Perhaps, though, each era imagines itself to be increasingly on pilgrimage. As Merlin
Coverley notes in The Art of Wandering, the pilgrim is among the most venerable figures of
literature. The true boom-years of religious pilgrimage were, of course, medieval – but the
Victorian decades saw a strong surge of interest in pilgrimage both as practice and
metaphor. Hilaire Belloc's bestsellers The Path to Rome (1902) and The Old Road (1904) –
the former an account of what he called his "mirific and horripilant adventure" of walking to
the Holy Sepulchre – carried that interest over into the 20th century. "Pilgrimage," wrote
Belloc permissively and encouragingly, "ought to be nothing but a nobler kind of travel, in
which, according to our age and inclination, we tell our tales, or draw our pictures, or
compose our songs."
Why the contemporary passion for pilgrimage? It clearly speaks at some level to the late-
modern experience of displacement, and to the retreat of dwelling as a feasible mode of
living. "Any man may be called a pilgrim," wrote Dante Gabriel Rossetti in 1874, "who
leaveth the place of his birth": by that definition we are almost all pilgrims now. It
represents a return of imperfectly deleted religion. And it is surely part of a broader desire
to reconnect with landscape and nature, provoked by the increasing dematerialisation and
disembodiment of virtualised existence. While we find it easy to say what we make of
places, we are far less good at saying what places make of us – and as Rowan Williams puts
it: "Place works on the pilgrim … that's what pilgrimage is for."
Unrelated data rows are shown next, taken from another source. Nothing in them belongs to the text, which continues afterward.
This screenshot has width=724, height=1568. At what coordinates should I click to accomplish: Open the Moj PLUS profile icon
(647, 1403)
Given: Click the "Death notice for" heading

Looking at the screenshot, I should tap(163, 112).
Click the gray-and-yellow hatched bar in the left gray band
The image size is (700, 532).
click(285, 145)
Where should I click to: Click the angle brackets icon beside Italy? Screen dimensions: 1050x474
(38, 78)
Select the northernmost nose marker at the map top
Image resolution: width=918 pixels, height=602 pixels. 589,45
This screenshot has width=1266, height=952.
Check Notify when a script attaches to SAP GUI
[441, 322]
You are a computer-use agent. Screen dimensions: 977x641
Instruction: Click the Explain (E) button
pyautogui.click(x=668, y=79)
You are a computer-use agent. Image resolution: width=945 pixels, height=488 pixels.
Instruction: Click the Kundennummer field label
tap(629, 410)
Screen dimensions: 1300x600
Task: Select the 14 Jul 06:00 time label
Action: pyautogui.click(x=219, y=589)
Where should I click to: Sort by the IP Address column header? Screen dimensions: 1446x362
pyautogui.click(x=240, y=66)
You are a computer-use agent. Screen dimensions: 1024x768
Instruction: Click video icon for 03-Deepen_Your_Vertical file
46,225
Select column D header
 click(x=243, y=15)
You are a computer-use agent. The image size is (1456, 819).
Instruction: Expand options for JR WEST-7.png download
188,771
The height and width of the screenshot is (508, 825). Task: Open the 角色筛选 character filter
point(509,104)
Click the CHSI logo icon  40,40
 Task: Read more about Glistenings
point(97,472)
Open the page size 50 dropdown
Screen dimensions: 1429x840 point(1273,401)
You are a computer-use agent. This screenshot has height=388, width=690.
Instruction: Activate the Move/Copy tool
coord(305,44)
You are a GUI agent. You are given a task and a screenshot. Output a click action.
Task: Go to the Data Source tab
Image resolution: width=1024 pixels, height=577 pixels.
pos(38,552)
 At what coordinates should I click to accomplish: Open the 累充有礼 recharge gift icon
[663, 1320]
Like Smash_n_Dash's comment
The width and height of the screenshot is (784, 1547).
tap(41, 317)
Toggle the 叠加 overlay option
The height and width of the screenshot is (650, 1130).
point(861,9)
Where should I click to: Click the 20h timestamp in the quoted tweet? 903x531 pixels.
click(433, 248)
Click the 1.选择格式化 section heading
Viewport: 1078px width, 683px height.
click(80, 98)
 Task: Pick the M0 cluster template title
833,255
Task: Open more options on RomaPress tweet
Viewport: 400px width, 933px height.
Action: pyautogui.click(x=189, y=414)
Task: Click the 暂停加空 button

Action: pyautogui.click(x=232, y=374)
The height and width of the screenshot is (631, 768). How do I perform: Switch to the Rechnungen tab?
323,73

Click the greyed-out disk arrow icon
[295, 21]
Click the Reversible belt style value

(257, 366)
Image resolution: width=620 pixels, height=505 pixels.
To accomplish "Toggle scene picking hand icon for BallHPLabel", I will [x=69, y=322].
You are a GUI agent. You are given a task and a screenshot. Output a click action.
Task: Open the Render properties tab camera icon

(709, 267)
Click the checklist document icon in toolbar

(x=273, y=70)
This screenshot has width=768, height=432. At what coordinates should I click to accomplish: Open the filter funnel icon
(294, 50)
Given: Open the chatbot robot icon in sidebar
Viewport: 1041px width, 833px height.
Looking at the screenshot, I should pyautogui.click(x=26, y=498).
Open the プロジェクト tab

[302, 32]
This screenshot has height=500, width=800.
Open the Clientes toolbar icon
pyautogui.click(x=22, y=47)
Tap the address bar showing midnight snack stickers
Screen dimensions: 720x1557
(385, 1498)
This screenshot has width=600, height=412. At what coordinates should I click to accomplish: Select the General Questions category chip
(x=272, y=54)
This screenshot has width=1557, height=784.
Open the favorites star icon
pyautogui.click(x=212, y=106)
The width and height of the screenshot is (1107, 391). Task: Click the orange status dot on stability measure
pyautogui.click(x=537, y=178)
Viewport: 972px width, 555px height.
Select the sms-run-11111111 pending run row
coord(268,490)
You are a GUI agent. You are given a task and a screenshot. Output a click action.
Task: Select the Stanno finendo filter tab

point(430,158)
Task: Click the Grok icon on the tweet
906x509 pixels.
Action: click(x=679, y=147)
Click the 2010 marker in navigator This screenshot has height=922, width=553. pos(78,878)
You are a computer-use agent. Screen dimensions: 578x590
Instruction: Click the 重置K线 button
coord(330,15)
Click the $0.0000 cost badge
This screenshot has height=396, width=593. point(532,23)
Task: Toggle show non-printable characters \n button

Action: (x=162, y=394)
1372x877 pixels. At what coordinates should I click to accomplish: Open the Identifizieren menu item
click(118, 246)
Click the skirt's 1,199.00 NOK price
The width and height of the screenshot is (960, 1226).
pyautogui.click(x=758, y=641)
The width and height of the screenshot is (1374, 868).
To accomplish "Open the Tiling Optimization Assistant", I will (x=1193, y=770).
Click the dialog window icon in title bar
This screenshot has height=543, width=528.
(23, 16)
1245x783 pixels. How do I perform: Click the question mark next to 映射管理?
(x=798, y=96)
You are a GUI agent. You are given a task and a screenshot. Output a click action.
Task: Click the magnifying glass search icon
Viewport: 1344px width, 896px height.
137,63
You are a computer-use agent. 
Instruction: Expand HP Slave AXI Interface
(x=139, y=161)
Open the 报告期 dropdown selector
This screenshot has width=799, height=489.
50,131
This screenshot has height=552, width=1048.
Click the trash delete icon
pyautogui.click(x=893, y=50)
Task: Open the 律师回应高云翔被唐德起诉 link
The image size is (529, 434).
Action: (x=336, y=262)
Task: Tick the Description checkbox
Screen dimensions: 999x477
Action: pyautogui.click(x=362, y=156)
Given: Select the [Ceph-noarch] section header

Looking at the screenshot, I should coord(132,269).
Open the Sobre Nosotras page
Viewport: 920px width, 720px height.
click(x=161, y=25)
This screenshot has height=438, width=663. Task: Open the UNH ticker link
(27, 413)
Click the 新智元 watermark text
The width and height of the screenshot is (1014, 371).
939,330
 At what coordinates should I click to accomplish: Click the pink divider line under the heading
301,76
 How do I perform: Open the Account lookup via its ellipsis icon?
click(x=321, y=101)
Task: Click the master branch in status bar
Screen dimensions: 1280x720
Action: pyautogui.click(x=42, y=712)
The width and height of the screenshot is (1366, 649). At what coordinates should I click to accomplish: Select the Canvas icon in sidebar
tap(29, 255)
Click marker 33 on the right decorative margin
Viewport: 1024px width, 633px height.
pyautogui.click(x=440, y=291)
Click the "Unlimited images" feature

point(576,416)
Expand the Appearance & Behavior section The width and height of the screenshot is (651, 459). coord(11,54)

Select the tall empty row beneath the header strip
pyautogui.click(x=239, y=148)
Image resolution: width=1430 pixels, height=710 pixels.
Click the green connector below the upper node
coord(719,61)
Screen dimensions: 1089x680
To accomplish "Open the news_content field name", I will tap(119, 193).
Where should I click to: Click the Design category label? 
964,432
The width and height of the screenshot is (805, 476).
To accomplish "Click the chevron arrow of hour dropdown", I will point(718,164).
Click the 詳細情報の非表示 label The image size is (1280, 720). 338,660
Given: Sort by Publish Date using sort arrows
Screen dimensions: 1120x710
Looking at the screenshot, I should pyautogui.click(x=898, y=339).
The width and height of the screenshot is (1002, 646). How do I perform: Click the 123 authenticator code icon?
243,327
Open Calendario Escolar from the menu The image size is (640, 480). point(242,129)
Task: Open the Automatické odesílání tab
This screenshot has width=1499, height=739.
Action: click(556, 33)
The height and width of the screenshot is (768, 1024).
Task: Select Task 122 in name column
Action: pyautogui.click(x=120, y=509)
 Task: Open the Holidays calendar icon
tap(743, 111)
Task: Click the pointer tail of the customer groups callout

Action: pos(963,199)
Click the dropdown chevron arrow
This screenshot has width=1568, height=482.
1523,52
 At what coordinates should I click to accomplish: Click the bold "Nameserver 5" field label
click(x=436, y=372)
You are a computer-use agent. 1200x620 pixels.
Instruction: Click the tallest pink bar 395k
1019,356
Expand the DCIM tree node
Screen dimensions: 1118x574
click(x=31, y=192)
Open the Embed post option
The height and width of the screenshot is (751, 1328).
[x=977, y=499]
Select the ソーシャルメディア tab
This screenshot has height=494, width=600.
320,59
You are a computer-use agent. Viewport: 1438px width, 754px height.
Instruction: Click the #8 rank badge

On pilgrimage, knowledge is not acquired unit by unit. Pilgrimage should not be imagined as
a kind of epistemological orienteering, in which one's insights or discoveries are validated
at punch-points along the route. No, knowledge is ideally – in Tim Ingold's fine phrase –
"grown along the way": an ongoing function of passage through place, both site-specific and
motion-sensitive. Because prepositions matter, we might say that while on pilgrimage
people think with landscape, rather than only about it. Or, to borrow one of Belloc's
absolutisms – this from a 1904 essay called "The Idea of Pilgrimage" – "The volume and
depth and intensity of the world is something that only those on foot will ever experience."
Perhaps some version of this idea is why so many people seem to need the ritual walk now
more than ever. In a context of the drastic privatisation of most aspects of culture, walking
can offer freedoms that still escape capital's structures of credit and debt, service and
obligation. The gifts offered by walking are, at their best, radical because unreciprocal.
"They give me joy as I proceed," wrote John Clare simply, of field paths. Me too.
Clare was one of the best annotators of natural gift, and his poetic inheritors in this country
would include Thomas A Clark, Peter Larkin, Pauline Stainer and the late RF Langley, all of
whom have written uncomplacently about walking, nature, vision and – though the word
remains culturally contraband – "spirituality". As such, they all stand in a tradition begun by
the other great medieval work of pilgrim-literature, William Langland's Piers Plowman.
Langland's poem opens with its pilgrim-narrator dressed in sheepskin, recalling his
peregrinations: "I …wandered abroad in this world, listening out for its strange and
wonderful events … one May morning, on Malvern Hills, out of the unknown, a marvellous
thing happened to me." The idea that, despite its asperities, pilgrimage might serve as a kind
of wonder-voyage, moving the pilgrim out of the verifiable and into the "marvellous', is one
of its most durable attractions – and why it will surely long continue to appeal.